Should religious people who conscientiously object to facilitating same-sex weddings, and who therefore decline to provide cakes, photography, or other services, be exempted from antidiscrimination laws? Last September, in the Annual Law and Religion Lecture at Brigham Young University School of Law, I analyzed a common response: the claim that conservative condemnation of gay sex and marriage is as evil as racism, and those who hold that view should likewise be disqualified from religious accommodations. My talk, forthcoming in the BYU Law Review and just posted on SSRN, disambiguates the racism analogy, which is actually several different analogies. One might be comparing (1) their effects, (2) their moral errors, (3) the evil intentions of those who hold them, or (4) their status as views that are appropriately stigmatized. There are important differences. Religious heterosexism is (5) generally nonviolent. And (6) unlike in 1964, when the Civil Rights Act was passed, religious claims can be accommodated without defeating the point of the law.
The law review is also publishing
responses to my talk. One of them, by
Lewis & Clark Law School Prof. James Oleske, is also now on SSRN, here.

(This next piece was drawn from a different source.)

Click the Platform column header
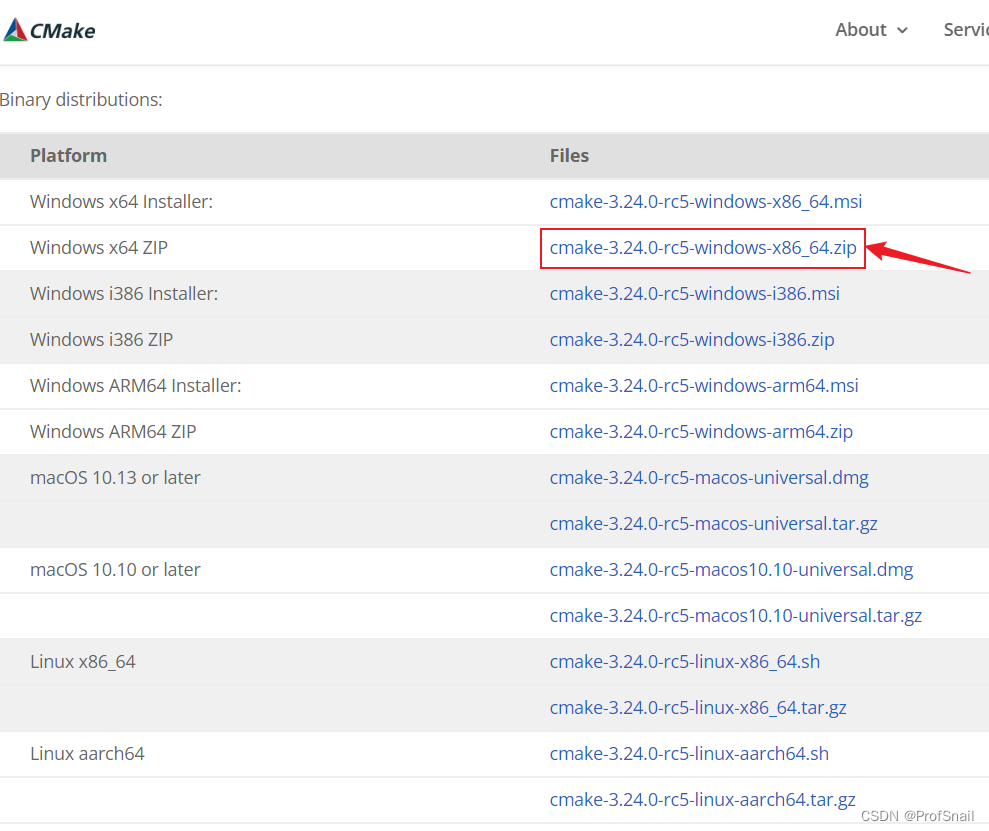The height and width of the screenshot is (831, 989). click(x=69, y=155)
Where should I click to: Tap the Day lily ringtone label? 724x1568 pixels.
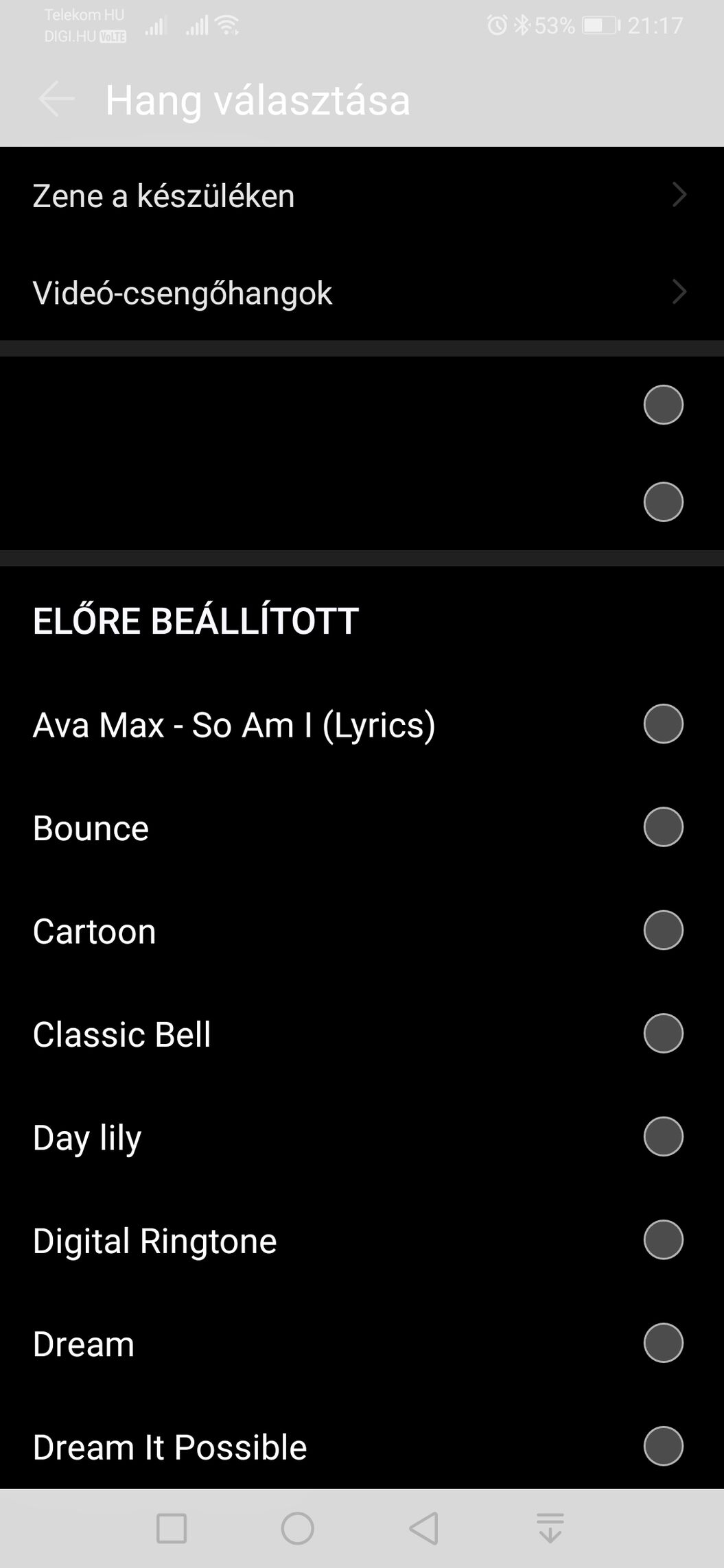(x=87, y=1137)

Prof. Oleske writes that “Koppelman has not correctly identified the
prevailing argument against religious exemptions in the commercial sphere.
Rather, he conflates two very different things: (1) the drawing of *legal*
analogies between the statutory treatment of race discrimination and other
types of discrimination, including religious discrimination, sex
discrimination, marital-status discrimination, and sexual-orientation
discrimination, and (2) an insistence on treating race discrimination and
sexual-orientation discrimination as *morally* and *sociologically* equivalent
in all respects. Number 1 is quite common in the scholarship arguing against
exemptions. Number 2 is not.”
Prof. Oleske, who has written first rate scholarship in this
area, is right that the two issues are distinct. The second is hardly uncommon,
as I show with numerous examples in the book from which the lecture is an
excerpt, Gay Rights
vs. Religious Liberty? The Unnecessary Conflict. (This blog recently ran a symposium on the
book. My response, with links to the critiques,
is here.) He offers two reasons for insisting on the
legal analogies: a slippery-slope argument that the wedding vendors’ claims are
“a key part of a larger strategy to resist the normalization of same-sex
marriage,” and a claim that, while religious nonprofits can be accommodated,
there is something distinctively problematic about allowing any for-profit
businesses to discriminate.
To the extent that the second claim is independent of the first,
it rests on the cultural significance of the businesses’ refusal, “the
importance of preventing the profound indignity of being turned away by
businesses otherwise open to members of the general public.” As I argue in the book, “Any legal resolution
of this contestation about meanings will impose an interpretation on some who
don’t perceive it. Sometimes that is
necessary, but there are costs. Drawing
an exceptionless line at public accommodations means that it is the Christian
wedding vendors who must acquiesce in their humiliation in face-to-face
encounters. . . . This controversy has made clear that some people perceive such
religious significance in their business activity that they are willing to
endure large pecuniary losses rather than do what they think is wrong. That real-world meaning should influence
where we draw the line.” (p. 62)
I appreciate Prof. Oleske’s thoughtful and probing critique. He also points out that, over the years, I’ve made some inconsistent proposals for addressing this issue. It’s true. I’ve changed my mind a few times. These issues are hard, and I’m grateful for friends like him who keep poking me to do better.